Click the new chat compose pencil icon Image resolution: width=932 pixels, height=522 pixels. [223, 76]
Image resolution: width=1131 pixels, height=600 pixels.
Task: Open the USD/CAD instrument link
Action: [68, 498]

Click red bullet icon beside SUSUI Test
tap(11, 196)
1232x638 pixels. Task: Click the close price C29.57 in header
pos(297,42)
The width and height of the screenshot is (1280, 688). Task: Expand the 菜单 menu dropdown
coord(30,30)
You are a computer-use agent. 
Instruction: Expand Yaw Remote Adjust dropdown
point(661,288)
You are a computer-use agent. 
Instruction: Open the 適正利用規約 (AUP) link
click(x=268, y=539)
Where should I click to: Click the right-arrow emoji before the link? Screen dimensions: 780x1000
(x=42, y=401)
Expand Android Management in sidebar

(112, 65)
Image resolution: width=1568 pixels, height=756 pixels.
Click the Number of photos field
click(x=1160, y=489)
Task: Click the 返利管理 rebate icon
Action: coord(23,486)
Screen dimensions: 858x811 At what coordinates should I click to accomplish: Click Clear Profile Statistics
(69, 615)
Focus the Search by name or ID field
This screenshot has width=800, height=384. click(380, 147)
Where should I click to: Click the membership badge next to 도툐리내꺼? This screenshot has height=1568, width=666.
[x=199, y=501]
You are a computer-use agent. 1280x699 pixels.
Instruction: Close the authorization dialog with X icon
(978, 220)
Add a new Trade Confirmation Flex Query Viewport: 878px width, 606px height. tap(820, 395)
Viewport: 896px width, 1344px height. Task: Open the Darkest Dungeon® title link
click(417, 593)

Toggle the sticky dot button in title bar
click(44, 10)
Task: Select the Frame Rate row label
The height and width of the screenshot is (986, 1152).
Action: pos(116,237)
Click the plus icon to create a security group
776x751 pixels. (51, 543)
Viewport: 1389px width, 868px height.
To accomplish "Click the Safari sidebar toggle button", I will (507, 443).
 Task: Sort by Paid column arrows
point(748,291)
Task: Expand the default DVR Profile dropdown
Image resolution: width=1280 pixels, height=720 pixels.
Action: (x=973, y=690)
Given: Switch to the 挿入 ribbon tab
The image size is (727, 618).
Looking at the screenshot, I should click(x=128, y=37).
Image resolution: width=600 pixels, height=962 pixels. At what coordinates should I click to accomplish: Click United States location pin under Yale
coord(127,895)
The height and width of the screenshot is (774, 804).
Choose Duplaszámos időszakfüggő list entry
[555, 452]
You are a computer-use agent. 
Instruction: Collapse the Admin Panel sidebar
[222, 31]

What this task involves
Recast the entries as a Markdown table with the columns "Row" and "Line", numbering each line and leaving out blank lines. Cover everything from the start of the entries through the line containing "This screenshot has width=800, height=384.", with both ends included.

Result below
| Row | Line |
|---|---|
| 1 | Click the new chat compose pencil icon Image resolution: width=932 pixels, height=522 pixels. [223, 76] |
| 2 | Image resolution: width=1131 pixels, height=600 pixels. |
| 3 | Task: Open the USD/CAD instrument link |
| 4 | Action: [68, 498] |
| 5 | Click red bullet icon beside SUSUI Test |
| 6 | tap(11, 196) |
| 7 | 1232x638 pixels. Task: Click the close price C29.57 in header |
| 8 | pos(297,42) |
| 9 | The width and height of the screenshot is (1280, 688). Task: Expand the 菜单 menu dropdown |
| 10 | coord(30,30) |
| 11 | You are a computer-use agent.  |
| 12 | Instruction: Expand Yaw Remote Adjust dropdown |
| 13 | point(661,288) |
| 14 | You are a computer-use agent.  |
| 15 | Instruction: Open the 適正利用規約 (AUP) link |
| 16 | click(x=268, y=539) |
| 17 | Where should I click to: Click the right-arrow emoji before the link? Screen dimensions: 780x1000 |
| 18 | (x=42, y=401) |
| 19 | Expand Android Management in sidebar |
| 20 | (112, 65) |
| 21 | Image resolution: width=1568 pixels, height=756 pixels. |
| 22 | Click the Number of photos field |
| 23 | click(x=1160, y=489) |
| 24 | Task: Click the 返利管理 rebate icon |
| 25 | Action: coord(23,486) |
| 26 | Screen dimensions: 858x811 At what coordinates should I click to accomplish: Click Clear Profile Statistics |
| 27 | (69, 615) |
| 28 | Focus the Search by name or ID field |
| 29 | This screenshot has width=800, height=384. click(380, 147) |